中部電力が「再エネ出力制御」の準備を開始、発電事業者などと協議へ:自然エネルギー
中部電力は2020年3月25日、再生可能エネルギー発電設備の導入量増加を受け、出力制御の実施に向けた準備に入ると発表した。中長期の状況を見据え、関係団体および発電事業者などと協議を開始するという。
中部電力は2020年3月25日、再生可能エネルギー発電設備の導入量増加を受け、出力制御の実施に向けた準備に入ると発表した。中長期の状況を見据え、関係団体および発電事業者などと協議を開始するという。

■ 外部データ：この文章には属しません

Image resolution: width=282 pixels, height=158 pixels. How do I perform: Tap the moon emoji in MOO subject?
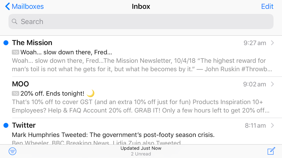point(91,93)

中部エリアでは2019年12月末時点の再生可能エネルギー電力の連系量が太陽光発電872万kW(キロワット)、風力発電37万kWと、合計908万kWに達している。同時点での接続申し込み実績は太陽光発電の接続契約申し込みが283万kW、接続検討申し込みが105万kW、風力発電はそれぞれ251万kW、1032万kWで、特に大規模な洋上風力の接続検討申し込みが増加した。申し込みの申請は今後も増加する見込みだという。

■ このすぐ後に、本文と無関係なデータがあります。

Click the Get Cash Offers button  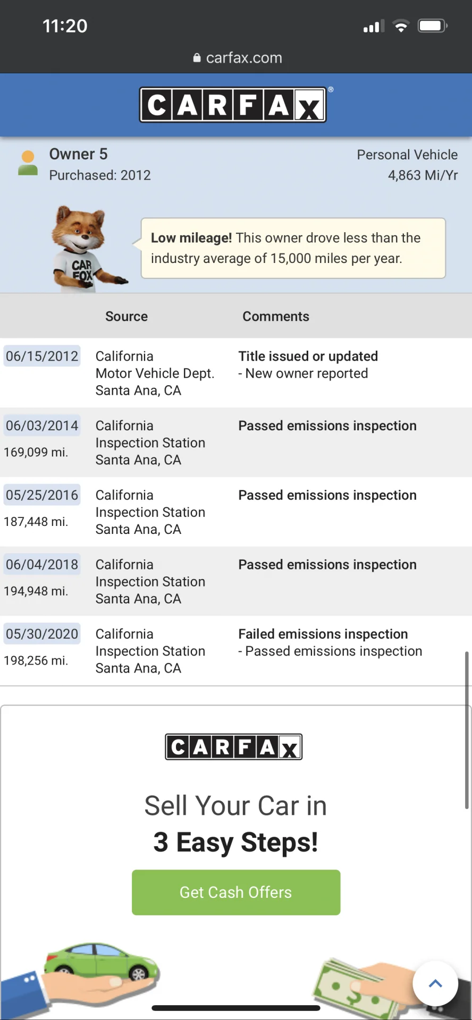click(236, 893)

こうした状況から、2019年5月の大型連休における太陽光発電出力は668万kW、風力の出力は18万kWの合計686万kWとなり、中部エリアの総需要1059万kWの65%に達した。2019年は水力発電が平年より55万kW減少したため揚水余力を284万kW確保できたが、需要減少・揚水式発電機のトラブルなどを考慮すると、より厳しい状況になるという。

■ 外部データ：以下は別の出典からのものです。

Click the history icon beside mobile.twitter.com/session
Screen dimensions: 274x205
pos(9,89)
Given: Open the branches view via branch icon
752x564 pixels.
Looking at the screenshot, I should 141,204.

電力供給量が需要を上回る場合は「優先給電ルール」に基づき、火力発電や水力発電の運転調整や地域間連系線を活用した広い範囲での系統運用などにより需給バランスの維持を行う計画。ただ、こうした取り組みでも供給を需要が上回る場合は出力制御が必要になる。
現状、ただちに再生可能エネルギー電源の出力制御が必要な状況ではないが、今後も再生可能エネルギー電源の接続量が増加する見通しであることや、2020年に入り国の審議会において再エネ出力制御システムの構築を順次進める方針が示されたことなどを踏まえ、関係団体および発電事業者などと協議を開始するという。
経済産業省は2020年3月に開催した審議会で、東京電力、中部電力、関西電力の、いわゆる中三社が管轄するにおいて、再生可能エネルギーの「接続可能量(30日等出力制御枠)」の算定を進める方針を示した。再生可能エネルギー電源の接続量が増える中、出力制御を可能な限り回避するため、出力制御機能付きパワーコンディショナーへの切り替えの推進など、設備形成や運用面での対策などを進めていく計画だ。